Me pasó que…(2)

He tenido muchos ratos de descanso y ocio esta semana, por lo que me he dedicado a vegetar, anidar, andar en pijama, y hacer maratones de Netflix. Obviamente llegué al momento “ya no sé qué ver” Fue ahí cuando recurrí a la maravilla de internet y me puse a buscar “entretención livianita”

Recordé los podcast de “Café con Nata”, escuché algunos que me quedaban pendientes y después llegué a “El Gay difícil” de José Miguel Villouta y fue en ese momento cuando la entretención cambió para mí.

Antes podría haber buscado videos idiotas en youtube y reír hasta que me diera hipo, o seguir haciendo de estos falsos quiz para saber el origen de mi nombre, o mi ocupación en una vida pasada. Todo eso aún me entretiene, pero siento que ya estoy un poco saturada de tanta “entretención livianita” y cuando me puse a escuchar “El Gay difícil” fue cómo volver a creer que existen formas de reír y reflexionar al mismo tiempo.
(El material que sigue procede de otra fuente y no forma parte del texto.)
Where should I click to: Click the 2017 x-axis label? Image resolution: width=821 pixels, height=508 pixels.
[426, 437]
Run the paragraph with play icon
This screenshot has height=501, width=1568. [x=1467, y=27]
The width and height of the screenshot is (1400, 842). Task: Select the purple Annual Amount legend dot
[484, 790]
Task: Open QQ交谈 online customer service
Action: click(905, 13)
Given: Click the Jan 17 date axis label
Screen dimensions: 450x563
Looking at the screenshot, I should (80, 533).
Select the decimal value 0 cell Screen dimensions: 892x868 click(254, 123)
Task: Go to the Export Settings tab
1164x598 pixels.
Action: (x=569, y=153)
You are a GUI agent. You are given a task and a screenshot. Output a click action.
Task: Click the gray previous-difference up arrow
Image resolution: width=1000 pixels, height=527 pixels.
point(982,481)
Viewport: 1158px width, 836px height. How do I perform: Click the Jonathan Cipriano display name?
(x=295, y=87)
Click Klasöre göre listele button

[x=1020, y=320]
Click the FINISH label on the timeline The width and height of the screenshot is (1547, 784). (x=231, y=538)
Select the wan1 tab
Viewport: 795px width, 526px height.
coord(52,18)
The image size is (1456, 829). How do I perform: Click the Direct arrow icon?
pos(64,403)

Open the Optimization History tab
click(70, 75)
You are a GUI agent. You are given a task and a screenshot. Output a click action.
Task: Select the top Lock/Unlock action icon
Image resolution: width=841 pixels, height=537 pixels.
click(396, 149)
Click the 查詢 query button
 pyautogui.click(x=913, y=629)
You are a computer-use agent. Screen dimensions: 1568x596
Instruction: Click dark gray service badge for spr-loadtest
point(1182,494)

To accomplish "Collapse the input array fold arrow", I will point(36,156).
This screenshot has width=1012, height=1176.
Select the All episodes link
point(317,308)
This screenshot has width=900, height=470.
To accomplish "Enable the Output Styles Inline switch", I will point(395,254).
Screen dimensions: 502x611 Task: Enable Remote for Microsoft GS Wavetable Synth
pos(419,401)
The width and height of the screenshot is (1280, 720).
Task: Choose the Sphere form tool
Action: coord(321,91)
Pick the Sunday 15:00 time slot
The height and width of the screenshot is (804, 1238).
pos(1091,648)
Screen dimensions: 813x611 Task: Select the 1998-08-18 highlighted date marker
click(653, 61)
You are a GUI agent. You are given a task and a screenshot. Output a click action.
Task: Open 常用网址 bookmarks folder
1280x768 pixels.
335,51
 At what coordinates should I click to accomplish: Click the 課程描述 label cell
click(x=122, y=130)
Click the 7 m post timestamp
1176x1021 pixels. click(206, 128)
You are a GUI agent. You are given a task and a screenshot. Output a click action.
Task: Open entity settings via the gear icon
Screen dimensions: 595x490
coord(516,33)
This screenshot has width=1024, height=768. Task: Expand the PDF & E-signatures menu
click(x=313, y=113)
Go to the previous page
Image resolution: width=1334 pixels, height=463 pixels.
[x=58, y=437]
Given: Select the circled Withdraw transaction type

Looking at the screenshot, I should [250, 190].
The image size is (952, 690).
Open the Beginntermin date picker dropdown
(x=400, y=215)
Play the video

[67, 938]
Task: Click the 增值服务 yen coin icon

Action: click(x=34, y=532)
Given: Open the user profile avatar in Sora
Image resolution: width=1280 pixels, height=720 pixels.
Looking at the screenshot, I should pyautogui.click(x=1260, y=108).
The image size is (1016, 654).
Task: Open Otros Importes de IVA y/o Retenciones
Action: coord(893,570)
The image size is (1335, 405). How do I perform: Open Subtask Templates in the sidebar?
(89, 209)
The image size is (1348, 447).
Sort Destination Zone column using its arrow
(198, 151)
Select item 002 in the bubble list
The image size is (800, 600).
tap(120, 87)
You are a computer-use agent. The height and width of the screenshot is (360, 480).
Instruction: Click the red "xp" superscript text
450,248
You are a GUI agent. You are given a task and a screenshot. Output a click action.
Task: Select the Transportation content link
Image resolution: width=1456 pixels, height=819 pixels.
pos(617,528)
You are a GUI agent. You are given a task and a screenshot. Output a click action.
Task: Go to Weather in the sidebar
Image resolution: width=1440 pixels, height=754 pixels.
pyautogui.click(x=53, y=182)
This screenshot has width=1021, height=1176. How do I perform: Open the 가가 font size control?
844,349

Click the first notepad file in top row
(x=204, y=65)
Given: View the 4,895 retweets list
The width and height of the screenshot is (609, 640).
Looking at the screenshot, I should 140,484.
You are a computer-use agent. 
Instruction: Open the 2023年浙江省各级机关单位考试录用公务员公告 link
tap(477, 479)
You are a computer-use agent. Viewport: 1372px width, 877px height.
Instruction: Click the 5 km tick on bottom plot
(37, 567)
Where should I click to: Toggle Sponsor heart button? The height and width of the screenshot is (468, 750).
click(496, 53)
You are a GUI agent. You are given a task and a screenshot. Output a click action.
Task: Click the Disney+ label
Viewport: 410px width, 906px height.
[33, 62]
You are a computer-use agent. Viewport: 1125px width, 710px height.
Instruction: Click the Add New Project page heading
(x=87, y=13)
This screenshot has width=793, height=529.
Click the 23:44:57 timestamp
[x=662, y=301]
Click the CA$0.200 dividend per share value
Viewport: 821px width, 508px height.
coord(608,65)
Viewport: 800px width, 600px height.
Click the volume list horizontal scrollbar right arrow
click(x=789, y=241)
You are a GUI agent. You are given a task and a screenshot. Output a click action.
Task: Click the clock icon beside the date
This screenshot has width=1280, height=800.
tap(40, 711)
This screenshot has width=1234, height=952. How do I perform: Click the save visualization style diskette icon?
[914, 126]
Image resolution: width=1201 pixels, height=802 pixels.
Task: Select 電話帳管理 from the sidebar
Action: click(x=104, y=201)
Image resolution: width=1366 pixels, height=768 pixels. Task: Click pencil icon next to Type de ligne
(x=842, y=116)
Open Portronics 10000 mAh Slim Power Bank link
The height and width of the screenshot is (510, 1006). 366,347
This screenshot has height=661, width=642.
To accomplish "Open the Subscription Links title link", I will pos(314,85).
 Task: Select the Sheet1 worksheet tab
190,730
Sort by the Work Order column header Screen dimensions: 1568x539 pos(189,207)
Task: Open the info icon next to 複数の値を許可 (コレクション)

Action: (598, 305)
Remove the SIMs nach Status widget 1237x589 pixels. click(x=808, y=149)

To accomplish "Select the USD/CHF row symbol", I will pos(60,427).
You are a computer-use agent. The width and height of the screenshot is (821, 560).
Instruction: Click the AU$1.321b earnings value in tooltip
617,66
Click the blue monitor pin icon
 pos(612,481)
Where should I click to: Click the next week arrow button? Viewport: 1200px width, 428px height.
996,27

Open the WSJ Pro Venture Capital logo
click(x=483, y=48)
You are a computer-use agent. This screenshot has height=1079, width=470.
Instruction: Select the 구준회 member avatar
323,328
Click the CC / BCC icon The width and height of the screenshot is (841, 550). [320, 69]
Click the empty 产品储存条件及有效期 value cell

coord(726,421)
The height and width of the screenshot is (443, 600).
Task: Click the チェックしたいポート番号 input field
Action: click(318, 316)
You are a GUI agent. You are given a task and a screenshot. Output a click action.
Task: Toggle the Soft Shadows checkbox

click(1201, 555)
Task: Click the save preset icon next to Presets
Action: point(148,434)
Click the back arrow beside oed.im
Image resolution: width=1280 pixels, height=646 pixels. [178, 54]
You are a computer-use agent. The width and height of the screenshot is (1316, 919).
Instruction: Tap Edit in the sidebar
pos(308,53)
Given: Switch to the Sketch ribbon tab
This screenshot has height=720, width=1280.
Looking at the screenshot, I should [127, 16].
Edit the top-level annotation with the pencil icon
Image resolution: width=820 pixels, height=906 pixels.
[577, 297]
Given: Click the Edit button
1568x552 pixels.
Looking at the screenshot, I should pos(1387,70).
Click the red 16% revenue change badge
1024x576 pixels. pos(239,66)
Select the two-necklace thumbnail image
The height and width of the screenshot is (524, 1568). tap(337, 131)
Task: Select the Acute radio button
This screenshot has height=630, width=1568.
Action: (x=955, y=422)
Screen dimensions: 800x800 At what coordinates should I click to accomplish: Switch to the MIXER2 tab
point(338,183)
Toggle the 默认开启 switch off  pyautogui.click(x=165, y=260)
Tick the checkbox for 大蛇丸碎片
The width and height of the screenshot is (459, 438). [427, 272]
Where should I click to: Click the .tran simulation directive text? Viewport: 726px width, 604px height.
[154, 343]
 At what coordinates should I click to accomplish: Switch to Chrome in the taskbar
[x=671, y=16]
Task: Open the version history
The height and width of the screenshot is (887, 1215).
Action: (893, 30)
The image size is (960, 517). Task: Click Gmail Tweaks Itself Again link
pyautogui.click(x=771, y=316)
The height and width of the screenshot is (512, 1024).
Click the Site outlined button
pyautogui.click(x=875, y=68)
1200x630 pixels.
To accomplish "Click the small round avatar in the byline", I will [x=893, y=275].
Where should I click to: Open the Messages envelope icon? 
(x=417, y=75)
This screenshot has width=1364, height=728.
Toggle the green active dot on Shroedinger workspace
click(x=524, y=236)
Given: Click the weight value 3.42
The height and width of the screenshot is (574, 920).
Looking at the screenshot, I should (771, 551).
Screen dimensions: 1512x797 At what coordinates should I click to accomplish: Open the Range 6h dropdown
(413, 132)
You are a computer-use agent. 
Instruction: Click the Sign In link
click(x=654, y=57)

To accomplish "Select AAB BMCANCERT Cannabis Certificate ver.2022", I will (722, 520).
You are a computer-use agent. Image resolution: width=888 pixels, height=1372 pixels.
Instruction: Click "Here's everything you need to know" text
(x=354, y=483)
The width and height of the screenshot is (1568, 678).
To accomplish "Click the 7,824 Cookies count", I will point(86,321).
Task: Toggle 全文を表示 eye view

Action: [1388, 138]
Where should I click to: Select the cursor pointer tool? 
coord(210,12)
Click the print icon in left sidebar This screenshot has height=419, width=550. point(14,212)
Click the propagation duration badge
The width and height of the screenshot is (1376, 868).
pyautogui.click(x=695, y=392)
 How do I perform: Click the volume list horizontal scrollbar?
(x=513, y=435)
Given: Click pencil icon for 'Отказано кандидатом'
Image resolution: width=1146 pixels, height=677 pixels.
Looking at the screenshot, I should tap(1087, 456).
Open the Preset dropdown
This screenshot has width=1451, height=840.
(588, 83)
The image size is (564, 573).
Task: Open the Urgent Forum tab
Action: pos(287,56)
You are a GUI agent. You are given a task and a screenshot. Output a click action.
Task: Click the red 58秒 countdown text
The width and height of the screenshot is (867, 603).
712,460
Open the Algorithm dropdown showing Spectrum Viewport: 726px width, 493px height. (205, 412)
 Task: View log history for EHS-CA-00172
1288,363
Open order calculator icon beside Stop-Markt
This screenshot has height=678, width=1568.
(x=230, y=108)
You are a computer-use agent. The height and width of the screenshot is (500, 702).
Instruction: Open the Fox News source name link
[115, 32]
José Miguel Villouta es una de mis personalidades favoritas de la televisión Chilena, lástima que en estos momentos no está al aire, por eso recurrí a la playlist del interruptor en youtube y a  escuchar su podcast. Precisamente escuchando “El Gay difícil” encontré una fuente de diversión de lo más chiquiwawi.

Creo que este wuachón no sólo es intelectual, sino que invita a sus fans a serlo también. Me encanta que recomiende libros, películas, series y música. Así que obviamente siempre estoy siguiendo sus recomendaciones y cuando dijo en su podcast que quería hacer una versión de “Georgy Girl” mi cerebro inmediatamente empezó a pensar maneras de hacer calzar “Hey Gay de ojos café” con esa canción tan taquilla.

Yo no sé por qué me obsesiono tanto con ciertas cosas. Ahora que lo pienso pasé como tres días inventando rimas en mi mente sobre un gay de ojos café…tenía la canción original y varias versiones más en mi playlist en spotify, y cuando viajaba de un lugar a otro la escuchaba y le cambiaba la letra y pucha que fue entretenido. Hasta que dije, esto lo tengo que anotar, porque mi memoria es súper mala calidad y olvido rápido a menos que lo anote.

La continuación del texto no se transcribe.